_Task directions_. Report every line of the listing below that contains the word "team", copying each line in full.

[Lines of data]
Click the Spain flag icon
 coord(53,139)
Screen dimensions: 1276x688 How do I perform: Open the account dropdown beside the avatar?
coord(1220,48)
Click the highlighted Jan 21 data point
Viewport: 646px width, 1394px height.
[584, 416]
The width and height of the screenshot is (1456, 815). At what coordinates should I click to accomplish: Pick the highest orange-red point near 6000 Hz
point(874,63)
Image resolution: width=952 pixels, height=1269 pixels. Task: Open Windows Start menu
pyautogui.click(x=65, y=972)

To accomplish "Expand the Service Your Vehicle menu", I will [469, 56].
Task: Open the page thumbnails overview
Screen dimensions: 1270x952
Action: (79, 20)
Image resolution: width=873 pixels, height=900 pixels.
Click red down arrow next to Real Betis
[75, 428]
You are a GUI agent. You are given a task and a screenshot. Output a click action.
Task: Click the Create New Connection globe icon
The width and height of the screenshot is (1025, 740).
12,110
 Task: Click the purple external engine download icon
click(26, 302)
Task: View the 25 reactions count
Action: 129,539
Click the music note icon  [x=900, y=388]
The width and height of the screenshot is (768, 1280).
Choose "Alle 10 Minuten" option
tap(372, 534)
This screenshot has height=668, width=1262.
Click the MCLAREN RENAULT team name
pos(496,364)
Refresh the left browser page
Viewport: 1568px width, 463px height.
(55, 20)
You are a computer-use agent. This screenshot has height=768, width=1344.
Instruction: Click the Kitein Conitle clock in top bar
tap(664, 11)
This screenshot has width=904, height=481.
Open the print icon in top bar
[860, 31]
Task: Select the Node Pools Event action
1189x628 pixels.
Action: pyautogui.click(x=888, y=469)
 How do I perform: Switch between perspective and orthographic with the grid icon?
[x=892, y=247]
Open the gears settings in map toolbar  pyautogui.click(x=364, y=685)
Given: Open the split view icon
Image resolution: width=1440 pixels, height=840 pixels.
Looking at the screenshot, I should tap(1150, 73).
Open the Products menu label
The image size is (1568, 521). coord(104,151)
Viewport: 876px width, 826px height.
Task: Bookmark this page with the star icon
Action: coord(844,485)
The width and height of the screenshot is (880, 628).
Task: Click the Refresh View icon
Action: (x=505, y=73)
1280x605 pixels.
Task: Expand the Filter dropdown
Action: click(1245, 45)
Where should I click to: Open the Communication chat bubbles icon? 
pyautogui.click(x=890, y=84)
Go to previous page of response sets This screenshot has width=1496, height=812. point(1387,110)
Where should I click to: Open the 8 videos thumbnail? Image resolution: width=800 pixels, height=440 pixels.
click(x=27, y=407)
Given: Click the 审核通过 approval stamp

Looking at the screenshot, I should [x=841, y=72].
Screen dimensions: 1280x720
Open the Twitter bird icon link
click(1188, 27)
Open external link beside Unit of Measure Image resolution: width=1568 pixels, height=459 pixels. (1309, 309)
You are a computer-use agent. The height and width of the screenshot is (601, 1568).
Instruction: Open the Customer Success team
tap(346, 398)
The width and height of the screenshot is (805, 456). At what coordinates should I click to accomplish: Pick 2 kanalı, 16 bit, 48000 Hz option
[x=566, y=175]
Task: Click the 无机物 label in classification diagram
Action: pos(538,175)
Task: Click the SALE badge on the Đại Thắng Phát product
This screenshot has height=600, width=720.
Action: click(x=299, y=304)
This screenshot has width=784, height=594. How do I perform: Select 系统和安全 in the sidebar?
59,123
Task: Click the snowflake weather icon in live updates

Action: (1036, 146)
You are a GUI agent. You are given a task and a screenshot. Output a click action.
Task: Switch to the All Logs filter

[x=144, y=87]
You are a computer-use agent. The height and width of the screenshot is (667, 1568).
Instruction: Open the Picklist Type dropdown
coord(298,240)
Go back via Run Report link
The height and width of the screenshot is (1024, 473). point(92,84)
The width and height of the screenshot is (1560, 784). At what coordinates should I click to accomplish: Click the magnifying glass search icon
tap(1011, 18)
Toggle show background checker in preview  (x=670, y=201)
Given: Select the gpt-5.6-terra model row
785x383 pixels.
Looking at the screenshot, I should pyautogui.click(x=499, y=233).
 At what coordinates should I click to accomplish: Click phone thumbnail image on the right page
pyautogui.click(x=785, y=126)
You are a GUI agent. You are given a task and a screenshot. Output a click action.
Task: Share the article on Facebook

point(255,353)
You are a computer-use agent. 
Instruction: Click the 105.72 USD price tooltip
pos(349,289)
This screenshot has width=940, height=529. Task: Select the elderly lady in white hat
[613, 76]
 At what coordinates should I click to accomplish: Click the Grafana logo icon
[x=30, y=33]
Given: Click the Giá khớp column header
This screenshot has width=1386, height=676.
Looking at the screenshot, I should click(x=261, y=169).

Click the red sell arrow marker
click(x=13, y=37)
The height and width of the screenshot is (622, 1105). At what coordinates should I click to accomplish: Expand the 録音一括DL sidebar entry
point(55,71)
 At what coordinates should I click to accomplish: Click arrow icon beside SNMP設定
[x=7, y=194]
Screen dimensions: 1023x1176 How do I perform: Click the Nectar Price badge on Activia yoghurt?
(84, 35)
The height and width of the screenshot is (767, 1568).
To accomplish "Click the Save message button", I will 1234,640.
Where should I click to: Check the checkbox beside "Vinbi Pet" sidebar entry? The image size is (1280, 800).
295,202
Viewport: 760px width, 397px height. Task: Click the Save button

_Complete answer_.
Click the MCLAREN RENAULT team name
Instruction: Open the Customer Success team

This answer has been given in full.